Feeling anxious is no fun and if you’ve been there you know what I’m talking about– the lack of self control, thoughts spiraling in a million different directions, paralyzed by fear etc etc. As much as I work on my mindset, I still have times where I let life’s demands get the best of me. Overtime, I’ve created a toolbox of tips and tricks to help fight those overwhelming thoughts and get back on track. I do understand that everyone’s levels of anxiety vary, but I hope these 7 go-tos aid you to some degree!

1. Realize the Reality

I’ve seen a few quote here and there that frame anxiety as fear of the future–focusing on something that hasn’t happened but making it so real in your mind that your body produces a physical response. Take notice of your thoughts. Is this experience actually happening right now? Could there be a better possible outcome to hone in on? Focus on the now and zoom out! The anxiety stems from hyper focusing on a single event. What else is happening around you that is actually quite wonderful?

2. Listen to Music

Nothing changes a mood faster than some good beats paired with you favorite song. Maybe it’s the distraction, maybe it’s the feeling that song elicits, or may it’s both and who cares! Let the music play and play it loud!

3. Movement

Which brings me to my next point, get up and move! I learned this one from one of my favorites, Tony Robbins. He basically says movement will change your state! It’ll shake you up, help you relieve some of that impenetrable focus, and shift you into a state of feeling good. Head to the gym, go for a walk, run on a treadmill, dance to that favorite song. Don’t have time for any of those? Sprint the stairs, shake your arms as fast as possible, bounce up and down in your car–whatever it takes, and no, it doesn’t matter who is watching.

4. Talk it Out

Call your friend, wake up your partner, or go stand in the mirror and talk about what has you feeling anxious. This will help you talk through it, realize that it might not be as bad as you think, and or allow for some suggestions to manage the situation.

5. Write it down

You can also grab a notebook and write down your thoughts.
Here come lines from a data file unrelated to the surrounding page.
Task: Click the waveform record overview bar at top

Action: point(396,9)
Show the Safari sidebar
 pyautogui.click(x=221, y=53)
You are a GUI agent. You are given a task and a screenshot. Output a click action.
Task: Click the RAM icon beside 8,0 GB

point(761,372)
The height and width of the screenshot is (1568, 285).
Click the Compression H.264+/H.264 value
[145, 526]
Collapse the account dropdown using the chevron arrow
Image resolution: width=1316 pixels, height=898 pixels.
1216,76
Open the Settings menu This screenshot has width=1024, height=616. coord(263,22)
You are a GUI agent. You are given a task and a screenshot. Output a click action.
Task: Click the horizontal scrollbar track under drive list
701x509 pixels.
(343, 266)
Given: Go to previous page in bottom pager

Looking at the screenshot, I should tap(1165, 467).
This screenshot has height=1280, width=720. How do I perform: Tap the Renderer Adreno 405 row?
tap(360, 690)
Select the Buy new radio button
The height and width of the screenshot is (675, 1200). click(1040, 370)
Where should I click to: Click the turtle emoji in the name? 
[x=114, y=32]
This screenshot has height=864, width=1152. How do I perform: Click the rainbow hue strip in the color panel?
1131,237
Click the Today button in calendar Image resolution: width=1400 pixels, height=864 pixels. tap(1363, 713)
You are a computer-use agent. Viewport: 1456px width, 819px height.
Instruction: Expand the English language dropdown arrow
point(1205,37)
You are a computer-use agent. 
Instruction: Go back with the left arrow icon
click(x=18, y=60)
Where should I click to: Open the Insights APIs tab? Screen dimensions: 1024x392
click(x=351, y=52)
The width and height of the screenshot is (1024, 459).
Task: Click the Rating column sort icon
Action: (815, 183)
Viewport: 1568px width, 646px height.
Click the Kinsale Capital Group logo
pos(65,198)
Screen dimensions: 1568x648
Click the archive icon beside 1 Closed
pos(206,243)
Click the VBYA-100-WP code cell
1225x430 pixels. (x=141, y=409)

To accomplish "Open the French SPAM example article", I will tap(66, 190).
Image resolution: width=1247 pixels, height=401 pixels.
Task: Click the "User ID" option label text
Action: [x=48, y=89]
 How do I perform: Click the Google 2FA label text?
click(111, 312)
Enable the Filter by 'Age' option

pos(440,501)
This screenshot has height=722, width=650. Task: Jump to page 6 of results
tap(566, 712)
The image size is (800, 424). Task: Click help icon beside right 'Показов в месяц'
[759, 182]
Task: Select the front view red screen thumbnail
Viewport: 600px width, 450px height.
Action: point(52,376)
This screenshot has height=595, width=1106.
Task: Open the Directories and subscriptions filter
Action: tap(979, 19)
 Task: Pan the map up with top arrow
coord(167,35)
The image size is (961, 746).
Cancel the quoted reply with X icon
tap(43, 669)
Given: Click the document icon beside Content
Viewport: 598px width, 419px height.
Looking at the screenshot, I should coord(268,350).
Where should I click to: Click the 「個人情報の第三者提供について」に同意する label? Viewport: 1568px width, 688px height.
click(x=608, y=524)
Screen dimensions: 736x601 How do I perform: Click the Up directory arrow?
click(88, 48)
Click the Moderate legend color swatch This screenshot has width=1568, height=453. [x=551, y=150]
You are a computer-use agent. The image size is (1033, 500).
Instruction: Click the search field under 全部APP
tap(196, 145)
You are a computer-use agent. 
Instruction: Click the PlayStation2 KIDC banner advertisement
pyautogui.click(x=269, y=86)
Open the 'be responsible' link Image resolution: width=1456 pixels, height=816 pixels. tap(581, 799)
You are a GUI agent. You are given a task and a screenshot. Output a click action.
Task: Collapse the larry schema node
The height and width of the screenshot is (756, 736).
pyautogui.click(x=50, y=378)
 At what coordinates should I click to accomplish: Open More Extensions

It’s hard to manage them if they’re jumbled in your head. See them for what they are, not what your mind is making them to be. Think of it like dumping your brain onto a piece of paper and freeing your mind of the chaos. Then move into focusing on the possible solution more than the perceived problem.

6. Distract Yourself

I’ve found that when I feel my thoughts closing in on me, I like to call my friends or family and hear about their day. Laugh with them, offer them advice if they’re struggling and realize the world isn’t revolving around me! It’s a good way to help zoom out as referenced in tip #1.

7. Engage in Activities

Pick up a book that makes you feel good and empowered, start coloring, do the dishes, fold your laundry–anything! Pick activities that don’t take much brain power…. and we all know wash dishes is quite a mind-numbing activity. Slow down your thoughts and realize you are in control.

I hope you find these tips helpful throughout your days and remember along the way that you are in control of your thoughts, your thoughts do not control you. Also, please keep this in mind: I am not a medical professional or physician and recommend seeking professional help if you’re really struggling. There’s nothing wrong with talking to someone, it’s meant to benefit you!